---- Extracted records
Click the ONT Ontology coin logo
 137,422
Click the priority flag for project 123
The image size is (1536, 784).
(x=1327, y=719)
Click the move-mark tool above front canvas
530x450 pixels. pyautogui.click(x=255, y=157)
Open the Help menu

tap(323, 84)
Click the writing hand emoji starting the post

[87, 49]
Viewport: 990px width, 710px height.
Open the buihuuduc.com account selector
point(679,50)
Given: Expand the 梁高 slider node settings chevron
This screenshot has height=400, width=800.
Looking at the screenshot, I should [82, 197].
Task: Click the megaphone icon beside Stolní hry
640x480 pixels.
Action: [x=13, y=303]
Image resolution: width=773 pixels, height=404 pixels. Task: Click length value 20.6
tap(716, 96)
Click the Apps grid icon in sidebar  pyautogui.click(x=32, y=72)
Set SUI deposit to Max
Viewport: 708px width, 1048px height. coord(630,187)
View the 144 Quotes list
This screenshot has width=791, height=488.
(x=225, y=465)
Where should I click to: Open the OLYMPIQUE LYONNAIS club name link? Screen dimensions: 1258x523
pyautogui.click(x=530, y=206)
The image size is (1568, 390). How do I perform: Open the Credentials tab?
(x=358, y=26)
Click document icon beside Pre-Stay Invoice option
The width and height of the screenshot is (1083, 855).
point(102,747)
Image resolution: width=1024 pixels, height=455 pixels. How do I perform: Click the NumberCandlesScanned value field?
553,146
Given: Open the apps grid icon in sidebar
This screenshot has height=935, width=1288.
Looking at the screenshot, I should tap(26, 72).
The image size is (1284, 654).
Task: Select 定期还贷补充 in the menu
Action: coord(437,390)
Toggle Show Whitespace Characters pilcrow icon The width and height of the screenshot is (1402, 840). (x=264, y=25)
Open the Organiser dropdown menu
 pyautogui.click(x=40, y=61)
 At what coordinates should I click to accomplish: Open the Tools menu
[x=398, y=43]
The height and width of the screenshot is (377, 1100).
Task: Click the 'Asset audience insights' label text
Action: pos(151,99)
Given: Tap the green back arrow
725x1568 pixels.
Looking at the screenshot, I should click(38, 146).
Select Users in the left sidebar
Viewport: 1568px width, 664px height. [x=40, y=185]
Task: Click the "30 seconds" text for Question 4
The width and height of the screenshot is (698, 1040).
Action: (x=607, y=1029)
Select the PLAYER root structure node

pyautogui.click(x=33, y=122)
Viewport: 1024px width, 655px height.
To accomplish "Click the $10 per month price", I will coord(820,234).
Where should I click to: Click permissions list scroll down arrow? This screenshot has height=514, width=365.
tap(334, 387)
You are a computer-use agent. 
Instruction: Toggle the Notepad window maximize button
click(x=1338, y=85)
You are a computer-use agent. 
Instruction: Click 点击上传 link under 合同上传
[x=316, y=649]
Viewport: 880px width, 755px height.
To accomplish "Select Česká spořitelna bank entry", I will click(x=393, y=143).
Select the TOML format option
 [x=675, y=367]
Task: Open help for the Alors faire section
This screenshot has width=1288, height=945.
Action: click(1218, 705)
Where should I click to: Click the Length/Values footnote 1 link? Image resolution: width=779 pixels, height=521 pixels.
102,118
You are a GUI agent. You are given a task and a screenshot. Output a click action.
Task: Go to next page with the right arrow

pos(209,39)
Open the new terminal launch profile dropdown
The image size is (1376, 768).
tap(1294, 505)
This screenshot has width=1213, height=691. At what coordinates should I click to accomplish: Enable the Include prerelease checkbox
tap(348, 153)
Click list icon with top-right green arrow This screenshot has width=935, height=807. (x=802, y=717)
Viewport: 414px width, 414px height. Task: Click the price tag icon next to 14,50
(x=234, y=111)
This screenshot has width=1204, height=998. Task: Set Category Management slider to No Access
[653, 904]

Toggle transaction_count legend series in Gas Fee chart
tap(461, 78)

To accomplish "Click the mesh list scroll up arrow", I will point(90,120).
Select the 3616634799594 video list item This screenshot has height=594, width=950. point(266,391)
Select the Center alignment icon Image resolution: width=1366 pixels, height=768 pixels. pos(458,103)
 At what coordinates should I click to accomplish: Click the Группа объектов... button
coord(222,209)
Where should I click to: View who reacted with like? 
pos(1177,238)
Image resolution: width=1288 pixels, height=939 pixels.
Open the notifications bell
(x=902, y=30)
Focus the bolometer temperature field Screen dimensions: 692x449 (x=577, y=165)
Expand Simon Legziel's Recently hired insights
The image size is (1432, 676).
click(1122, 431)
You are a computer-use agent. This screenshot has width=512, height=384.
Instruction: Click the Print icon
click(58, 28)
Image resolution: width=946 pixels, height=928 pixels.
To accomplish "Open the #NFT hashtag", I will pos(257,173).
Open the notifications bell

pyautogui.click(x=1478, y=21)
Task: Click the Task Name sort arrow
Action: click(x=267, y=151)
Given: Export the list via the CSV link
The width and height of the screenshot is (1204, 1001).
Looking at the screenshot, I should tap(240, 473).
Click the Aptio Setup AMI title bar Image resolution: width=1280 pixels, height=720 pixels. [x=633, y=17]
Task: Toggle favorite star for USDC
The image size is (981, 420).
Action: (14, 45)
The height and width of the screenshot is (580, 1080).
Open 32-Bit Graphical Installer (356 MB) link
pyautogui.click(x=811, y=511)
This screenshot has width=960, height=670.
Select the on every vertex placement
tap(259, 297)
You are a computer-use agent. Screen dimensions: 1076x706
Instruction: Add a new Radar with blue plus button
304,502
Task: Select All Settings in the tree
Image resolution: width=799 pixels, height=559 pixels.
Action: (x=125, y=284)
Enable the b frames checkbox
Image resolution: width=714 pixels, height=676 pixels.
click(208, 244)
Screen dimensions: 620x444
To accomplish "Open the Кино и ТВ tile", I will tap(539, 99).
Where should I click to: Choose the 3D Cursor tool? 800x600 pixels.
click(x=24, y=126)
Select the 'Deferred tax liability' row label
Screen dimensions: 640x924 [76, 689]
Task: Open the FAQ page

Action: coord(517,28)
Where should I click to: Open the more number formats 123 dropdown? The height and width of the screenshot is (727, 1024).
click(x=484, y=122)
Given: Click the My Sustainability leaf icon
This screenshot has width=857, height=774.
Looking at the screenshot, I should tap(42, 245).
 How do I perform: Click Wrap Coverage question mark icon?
--------
Please count the lines above that hold the string "grid" and reply with the number alone.

Expected answer: 2